## WHAT THE TASK REQUIRES
The output is the lines below from the one with "This screenshot has height=644, width=1234." through the one with "Image resolution: width=363", both included, printed exactly and with no other line.

## RECORDS SUPPLIED
════════════════

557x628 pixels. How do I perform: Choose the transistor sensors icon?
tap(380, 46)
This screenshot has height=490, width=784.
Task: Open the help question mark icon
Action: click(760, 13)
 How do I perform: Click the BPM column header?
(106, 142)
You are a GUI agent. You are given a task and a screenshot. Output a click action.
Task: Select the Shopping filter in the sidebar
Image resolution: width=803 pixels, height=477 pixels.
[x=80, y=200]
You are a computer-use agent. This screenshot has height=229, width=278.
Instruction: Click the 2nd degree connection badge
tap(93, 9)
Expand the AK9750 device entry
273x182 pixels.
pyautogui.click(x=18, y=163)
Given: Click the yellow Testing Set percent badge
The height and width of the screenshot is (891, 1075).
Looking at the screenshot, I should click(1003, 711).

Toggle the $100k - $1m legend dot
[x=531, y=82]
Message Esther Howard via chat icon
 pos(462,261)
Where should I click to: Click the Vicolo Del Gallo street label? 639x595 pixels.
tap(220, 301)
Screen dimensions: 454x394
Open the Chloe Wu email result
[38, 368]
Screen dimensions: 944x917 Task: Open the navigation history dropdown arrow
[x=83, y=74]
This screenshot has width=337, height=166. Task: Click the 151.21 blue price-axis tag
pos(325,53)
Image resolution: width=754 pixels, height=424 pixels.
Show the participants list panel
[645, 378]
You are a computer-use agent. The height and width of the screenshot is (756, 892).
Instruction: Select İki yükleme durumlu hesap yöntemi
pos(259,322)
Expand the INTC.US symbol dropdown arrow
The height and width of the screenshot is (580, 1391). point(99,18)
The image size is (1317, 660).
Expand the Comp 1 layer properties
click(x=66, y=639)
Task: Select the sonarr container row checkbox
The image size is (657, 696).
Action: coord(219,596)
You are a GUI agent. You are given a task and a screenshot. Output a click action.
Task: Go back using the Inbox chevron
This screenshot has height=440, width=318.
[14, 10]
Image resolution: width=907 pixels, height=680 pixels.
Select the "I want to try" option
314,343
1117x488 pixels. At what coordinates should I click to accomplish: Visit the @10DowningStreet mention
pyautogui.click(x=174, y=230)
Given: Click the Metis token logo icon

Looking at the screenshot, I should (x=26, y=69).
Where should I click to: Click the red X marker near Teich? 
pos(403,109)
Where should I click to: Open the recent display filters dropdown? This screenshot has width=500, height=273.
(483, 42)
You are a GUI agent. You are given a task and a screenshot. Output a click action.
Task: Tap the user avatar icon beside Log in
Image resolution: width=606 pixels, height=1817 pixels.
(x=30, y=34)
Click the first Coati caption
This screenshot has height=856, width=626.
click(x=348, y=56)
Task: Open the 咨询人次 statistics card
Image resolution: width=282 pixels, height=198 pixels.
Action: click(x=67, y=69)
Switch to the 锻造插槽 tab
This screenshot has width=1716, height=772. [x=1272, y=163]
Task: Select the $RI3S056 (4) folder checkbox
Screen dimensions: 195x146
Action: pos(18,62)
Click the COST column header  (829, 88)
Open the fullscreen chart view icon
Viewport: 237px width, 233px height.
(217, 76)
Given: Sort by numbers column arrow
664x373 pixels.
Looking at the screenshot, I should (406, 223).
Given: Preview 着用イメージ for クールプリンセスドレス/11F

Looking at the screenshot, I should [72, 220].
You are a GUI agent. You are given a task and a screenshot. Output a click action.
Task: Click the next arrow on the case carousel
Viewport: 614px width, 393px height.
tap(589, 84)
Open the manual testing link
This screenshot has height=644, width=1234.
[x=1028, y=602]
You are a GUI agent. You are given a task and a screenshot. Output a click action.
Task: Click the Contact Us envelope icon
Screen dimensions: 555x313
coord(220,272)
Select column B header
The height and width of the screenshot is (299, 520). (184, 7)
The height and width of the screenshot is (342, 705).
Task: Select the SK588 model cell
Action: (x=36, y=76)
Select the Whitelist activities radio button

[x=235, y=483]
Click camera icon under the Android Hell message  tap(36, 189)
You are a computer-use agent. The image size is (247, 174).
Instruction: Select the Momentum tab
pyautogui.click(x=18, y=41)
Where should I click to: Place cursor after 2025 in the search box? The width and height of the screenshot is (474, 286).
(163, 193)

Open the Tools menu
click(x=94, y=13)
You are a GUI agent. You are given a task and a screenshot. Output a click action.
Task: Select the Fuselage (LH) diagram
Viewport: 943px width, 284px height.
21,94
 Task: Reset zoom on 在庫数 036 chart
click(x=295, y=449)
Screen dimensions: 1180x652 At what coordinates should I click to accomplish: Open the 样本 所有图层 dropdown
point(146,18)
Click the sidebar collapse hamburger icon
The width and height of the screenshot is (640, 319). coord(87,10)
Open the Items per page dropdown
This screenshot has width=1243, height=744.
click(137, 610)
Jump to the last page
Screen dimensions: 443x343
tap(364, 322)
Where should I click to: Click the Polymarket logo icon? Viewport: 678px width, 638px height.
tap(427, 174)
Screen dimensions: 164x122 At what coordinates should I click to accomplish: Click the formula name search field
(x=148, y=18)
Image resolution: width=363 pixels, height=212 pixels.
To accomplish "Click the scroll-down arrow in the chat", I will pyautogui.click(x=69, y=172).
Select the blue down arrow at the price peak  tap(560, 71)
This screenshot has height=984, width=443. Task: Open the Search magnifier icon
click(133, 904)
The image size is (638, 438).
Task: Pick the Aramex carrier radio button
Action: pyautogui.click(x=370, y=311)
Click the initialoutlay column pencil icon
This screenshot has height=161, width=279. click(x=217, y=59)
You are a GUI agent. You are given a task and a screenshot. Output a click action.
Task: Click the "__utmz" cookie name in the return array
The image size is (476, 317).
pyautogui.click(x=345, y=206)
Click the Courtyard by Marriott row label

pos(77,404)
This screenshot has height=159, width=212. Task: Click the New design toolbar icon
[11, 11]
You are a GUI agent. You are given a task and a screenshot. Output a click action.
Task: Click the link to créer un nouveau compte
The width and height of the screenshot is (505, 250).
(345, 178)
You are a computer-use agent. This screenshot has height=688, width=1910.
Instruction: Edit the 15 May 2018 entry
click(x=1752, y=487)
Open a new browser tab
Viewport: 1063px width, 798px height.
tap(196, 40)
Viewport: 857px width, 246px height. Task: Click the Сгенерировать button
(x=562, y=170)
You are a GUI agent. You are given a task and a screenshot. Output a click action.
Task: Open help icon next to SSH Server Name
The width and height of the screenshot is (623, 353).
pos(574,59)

════════════════

## RESPONSE AREA
This screenshot has height=644, width=1234.
[x=1028, y=602]
You are a GUI agent. You are given a task and a screenshot. Output a click action.
Task: Click the Contact Us envelope icon
Screen dimensions: 555x313
coord(220,272)
Select column B header
The height and width of the screenshot is (299, 520). (184, 7)
The height and width of the screenshot is (342, 705).
Task: Select the SK588 model cell
Action: (x=36, y=76)
Select the Whitelist activities radio button

[x=235, y=483]
Click camera icon under the Android Hell message  tap(36, 189)
You are a computer-use agent. The image size is (247, 174).
Instruction: Select the Momentum tab
pyautogui.click(x=18, y=41)
Where should I click to: Place cursor after 2025 in the search box? The width and height of the screenshot is (474, 286).
(163, 193)

Open the Tools menu
click(x=94, y=13)
You are a GUI agent. You are given a task and a screenshot. Output a click action.
Task: Select the Fuselage (LH) diagram
Viewport: 943px width, 284px height.
21,94
 Task: Reset zoom on 在庫数 036 chart
click(x=295, y=449)
Screen dimensions: 1180x652 At what coordinates should I click to accomplish: Open the 样本 所有图层 dropdown
point(146,18)
Click the sidebar collapse hamburger icon
The width and height of the screenshot is (640, 319). coord(87,10)
Open the Items per page dropdown
This screenshot has width=1243, height=744.
click(137, 610)
Jump to the last page
Screen dimensions: 443x343
tap(364, 322)
Where should I click to: Click the Polymarket logo icon? Viewport: 678px width, 638px height.
tap(427, 174)
Screen dimensions: 164x122 At what coordinates should I click to accomplish: Click the formula name search field
(x=148, y=18)
Image resolution: width=363 pixels, height=212 pixels.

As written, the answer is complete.